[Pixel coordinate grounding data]
....
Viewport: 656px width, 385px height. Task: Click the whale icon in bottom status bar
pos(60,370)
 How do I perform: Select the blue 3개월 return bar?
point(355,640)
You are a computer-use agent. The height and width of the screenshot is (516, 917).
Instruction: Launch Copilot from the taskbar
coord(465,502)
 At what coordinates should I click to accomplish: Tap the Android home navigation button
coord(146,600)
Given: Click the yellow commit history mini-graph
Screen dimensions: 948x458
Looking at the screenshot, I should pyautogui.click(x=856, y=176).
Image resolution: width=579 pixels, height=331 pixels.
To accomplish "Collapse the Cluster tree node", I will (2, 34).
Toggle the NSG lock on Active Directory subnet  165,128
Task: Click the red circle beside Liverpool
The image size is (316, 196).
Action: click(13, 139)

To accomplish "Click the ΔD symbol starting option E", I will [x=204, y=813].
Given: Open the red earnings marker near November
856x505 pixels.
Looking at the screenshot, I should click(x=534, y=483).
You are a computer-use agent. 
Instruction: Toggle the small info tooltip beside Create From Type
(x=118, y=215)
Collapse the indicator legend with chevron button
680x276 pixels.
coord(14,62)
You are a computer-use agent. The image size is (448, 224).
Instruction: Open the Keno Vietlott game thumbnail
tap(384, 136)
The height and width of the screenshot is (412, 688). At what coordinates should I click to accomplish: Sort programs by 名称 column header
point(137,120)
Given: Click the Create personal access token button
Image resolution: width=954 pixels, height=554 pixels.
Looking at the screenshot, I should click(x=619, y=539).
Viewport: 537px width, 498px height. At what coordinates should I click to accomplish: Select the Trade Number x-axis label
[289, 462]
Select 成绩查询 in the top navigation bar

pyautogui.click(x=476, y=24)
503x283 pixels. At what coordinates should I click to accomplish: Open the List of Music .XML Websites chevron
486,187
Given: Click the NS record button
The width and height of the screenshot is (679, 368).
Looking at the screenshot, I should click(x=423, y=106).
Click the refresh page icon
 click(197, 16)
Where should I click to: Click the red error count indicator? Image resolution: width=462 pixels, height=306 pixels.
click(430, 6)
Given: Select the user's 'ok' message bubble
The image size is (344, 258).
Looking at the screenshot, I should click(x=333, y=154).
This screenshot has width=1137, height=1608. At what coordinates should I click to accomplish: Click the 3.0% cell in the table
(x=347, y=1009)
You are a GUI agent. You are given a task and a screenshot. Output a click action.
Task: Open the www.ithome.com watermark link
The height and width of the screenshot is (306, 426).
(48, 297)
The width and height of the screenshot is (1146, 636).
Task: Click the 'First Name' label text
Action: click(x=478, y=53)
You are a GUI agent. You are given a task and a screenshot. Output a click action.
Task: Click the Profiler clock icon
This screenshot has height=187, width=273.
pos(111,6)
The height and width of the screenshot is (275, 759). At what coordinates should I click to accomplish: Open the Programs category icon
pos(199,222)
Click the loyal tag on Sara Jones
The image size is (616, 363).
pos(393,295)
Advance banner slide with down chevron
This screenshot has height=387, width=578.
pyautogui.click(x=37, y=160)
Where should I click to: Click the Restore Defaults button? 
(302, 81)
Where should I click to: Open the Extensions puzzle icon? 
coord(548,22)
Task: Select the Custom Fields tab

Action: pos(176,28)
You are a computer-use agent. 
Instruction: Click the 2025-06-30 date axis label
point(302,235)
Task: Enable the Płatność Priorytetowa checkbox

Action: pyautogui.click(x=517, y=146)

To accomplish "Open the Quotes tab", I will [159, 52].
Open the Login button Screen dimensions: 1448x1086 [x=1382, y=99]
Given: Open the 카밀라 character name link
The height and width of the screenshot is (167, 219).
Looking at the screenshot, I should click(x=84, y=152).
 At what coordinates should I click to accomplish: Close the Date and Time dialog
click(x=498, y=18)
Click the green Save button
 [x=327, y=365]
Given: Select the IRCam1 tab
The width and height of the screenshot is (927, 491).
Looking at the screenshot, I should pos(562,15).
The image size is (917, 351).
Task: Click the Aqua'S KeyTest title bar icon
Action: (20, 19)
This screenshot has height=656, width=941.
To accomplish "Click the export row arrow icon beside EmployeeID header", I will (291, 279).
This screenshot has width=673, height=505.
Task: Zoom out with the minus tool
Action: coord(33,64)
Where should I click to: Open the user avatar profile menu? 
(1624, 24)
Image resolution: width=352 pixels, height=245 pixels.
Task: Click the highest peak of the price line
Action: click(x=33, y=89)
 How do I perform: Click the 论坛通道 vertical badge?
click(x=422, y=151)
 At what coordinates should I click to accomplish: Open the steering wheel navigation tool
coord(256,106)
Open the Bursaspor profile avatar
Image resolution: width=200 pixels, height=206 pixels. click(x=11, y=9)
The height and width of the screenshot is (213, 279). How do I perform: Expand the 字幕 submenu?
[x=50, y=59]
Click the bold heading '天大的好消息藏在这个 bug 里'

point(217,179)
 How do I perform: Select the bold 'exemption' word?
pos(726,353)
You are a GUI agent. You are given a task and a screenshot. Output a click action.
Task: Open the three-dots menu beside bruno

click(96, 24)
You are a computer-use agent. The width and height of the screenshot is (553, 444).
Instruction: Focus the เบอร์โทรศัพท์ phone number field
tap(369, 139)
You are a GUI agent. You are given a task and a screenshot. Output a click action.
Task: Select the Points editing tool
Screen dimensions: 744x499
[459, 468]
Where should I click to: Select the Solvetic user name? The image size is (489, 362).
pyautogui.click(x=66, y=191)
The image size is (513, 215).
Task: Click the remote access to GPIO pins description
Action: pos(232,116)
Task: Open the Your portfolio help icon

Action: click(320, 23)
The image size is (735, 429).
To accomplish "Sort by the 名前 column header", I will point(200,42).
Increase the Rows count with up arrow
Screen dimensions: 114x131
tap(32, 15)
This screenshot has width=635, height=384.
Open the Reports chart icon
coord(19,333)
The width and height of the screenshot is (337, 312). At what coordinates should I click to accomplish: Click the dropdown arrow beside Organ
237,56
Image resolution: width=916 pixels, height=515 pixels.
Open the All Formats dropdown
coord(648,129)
....
| What to produce |
Going through the entries above, tally each line that has the word "link". Answer with the number only.

| Written answer |
2